::: SUPPLIED MATERIAL

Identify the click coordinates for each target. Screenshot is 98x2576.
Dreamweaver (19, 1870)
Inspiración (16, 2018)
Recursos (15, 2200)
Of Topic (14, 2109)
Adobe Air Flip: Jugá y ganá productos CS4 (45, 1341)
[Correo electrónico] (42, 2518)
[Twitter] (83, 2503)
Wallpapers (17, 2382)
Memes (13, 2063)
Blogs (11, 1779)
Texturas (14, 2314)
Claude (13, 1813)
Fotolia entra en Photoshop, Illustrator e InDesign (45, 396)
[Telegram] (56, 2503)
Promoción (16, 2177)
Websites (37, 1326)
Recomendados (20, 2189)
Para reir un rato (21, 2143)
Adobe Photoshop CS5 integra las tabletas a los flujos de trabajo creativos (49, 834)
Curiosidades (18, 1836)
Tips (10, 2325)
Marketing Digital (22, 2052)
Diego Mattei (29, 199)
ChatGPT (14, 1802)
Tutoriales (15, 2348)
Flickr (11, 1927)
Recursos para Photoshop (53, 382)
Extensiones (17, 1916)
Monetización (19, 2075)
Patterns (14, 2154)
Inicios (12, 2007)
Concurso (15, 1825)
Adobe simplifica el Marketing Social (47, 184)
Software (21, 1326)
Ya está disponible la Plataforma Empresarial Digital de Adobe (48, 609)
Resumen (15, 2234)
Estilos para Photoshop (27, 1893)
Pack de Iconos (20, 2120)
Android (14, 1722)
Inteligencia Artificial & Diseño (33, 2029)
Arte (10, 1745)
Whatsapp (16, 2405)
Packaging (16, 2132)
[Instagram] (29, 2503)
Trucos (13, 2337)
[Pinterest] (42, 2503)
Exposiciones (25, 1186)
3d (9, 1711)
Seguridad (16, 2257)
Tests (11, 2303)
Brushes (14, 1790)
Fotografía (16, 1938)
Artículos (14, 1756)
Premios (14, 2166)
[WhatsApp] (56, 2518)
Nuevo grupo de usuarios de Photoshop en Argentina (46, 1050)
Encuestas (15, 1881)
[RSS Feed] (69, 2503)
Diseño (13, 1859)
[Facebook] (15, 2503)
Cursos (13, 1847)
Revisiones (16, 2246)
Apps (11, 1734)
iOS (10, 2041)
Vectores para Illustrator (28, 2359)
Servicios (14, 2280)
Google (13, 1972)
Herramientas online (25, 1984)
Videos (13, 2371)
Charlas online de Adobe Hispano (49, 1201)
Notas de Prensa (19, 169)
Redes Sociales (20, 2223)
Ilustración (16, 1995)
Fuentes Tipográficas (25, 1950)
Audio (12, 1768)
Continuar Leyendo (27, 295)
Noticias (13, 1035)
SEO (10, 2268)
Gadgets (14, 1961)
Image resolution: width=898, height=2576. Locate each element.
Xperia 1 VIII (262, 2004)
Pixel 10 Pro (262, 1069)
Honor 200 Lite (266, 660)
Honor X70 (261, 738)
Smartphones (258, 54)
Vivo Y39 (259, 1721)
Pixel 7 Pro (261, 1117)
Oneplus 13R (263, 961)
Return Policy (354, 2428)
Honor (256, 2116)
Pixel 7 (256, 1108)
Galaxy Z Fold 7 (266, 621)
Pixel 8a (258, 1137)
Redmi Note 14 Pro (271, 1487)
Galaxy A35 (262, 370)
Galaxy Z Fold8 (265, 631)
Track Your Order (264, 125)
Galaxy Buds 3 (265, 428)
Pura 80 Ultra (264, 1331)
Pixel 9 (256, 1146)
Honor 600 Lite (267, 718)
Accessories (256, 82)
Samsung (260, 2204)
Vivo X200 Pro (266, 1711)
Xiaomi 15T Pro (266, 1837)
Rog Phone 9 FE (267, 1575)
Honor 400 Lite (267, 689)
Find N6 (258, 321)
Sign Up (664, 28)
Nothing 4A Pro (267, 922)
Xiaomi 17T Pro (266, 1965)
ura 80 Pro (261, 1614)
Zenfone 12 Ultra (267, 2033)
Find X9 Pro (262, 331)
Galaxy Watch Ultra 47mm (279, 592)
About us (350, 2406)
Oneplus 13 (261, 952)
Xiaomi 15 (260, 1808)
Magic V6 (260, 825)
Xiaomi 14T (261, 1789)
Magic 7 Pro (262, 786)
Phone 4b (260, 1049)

::::::

#### WHAT YOU WILL DO
Copy out exactly the lines between the line with "Estilos para Photoshop (27, 1893)" and the last line of the entries, counting both of those lines.

#### EXERCISE RESPONSE
Estilos para Photoshop (27, 1893)
Pack de Iconos (20, 2120)
Android (14, 1722)
Inteligencia Artificial & Diseño (33, 2029)
Arte (10, 1745)
Whatsapp (16, 2405)
Packaging (16, 2132)
[Instagram] (29, 2503)
Trucos (13, 2337)
[Pinterest] (42, 2503)
Exposiciones (25, 1186)
3d (9, 1711)
Seguridad (16, 2257)
Tests (11, 2303)
Brushes (14, 1790)
Fotografía (16, 1938)
Artículos (14, 1756)
Premios (14, 2166)
[WhatsApp] (56, 2518)
Nuevo grupo de usuarios de Photoshop en Argentina (46, 1050)
Encuestas (15, 1881)
[RSS Feed] (69, 2503)
Diseño (13, 1859)
[Facebook] (15, 2503)
Cursos (13, 1847)
Revisiones (16, 2246)
Apps (11, 1734)
iOS (10, 2041)
Vectores para Illustrator (28, 2359)
Servicios (14, 2280)
Google (13, 1972)
Herramientas online (25, 1984)
Videos (13, 2371)
Charlas online de Adobe Hispano (49, 1201)
Notas de Prensa (19, 169)
Redes Sociales (20, 2223)
Ilustración (16, 1995)
Fuentes Tipográficas (25, 1950)
Audio (12, 1768)
Continuar Leyendo (27, 295)
Noticias (13, 1035)
SEO (10, 2268)
Gadgets (14, 1961)
Image resolution: width=898, height=2576. Locate each element.
Xperia 1 VIII (262, 2004)
Pixel 10 Pro (262, 1069)
Honor 200 Lite (266, 660)
Honor X70 (261, 738)
Smartphones (258, 54)
Vivo Y39 (259, 1721)
Pixel 7 Pro (261, 1117)
Oneplus 13R (263, 961)
Return Policy (354, 2428)
Honor (256, 2116)
Pixel 7 (256, 1108)
Galaxy Z Fold 7 (266, 621)
Pixel 8a (258, 1137)
Redmi Note 14 Pro (271, 1487)
Galaxy A35 (262, 370)
Galaxy Z Fold8 (265, 631)
Track Your Order (264, 125)
Galaxy Buds 3 (265, 428)
Pura 80 Ultra (264, 1331)
Pixel 9 (256, 1146)
Honor 600 Lite (267, 718)
Accessories (256, 82)
Samsung (260, 2204)
Vivo X200 Pro (266, 1711)
Xiaomi 15T Pro (266, 1837)
Rog Phone 9 FE (267, 1575)
Honor 400 Lite (267, 689)
Find N6 (258, 321)
Sign Up (664, 28)
Nothing 4A Pro (267, 922)
Xiaomi 17T Pro (266, 1965)
ura 80 Pro (261, 1614)
Zenfone 12 Ultra (267, 2033)
Find X9 Pro (262, 331)
Galaxy Watch Ultra 47mm (279, 592)
About us (350, 2406)
Oneplus 13 (261, 952)
Xiaomi 15 (260, 1808)
Magic V6 (260, 825)
Xiaomi 14T (261, 1789)
Magic 7 Pro (262, 786)
Phone 4b (260, 1049)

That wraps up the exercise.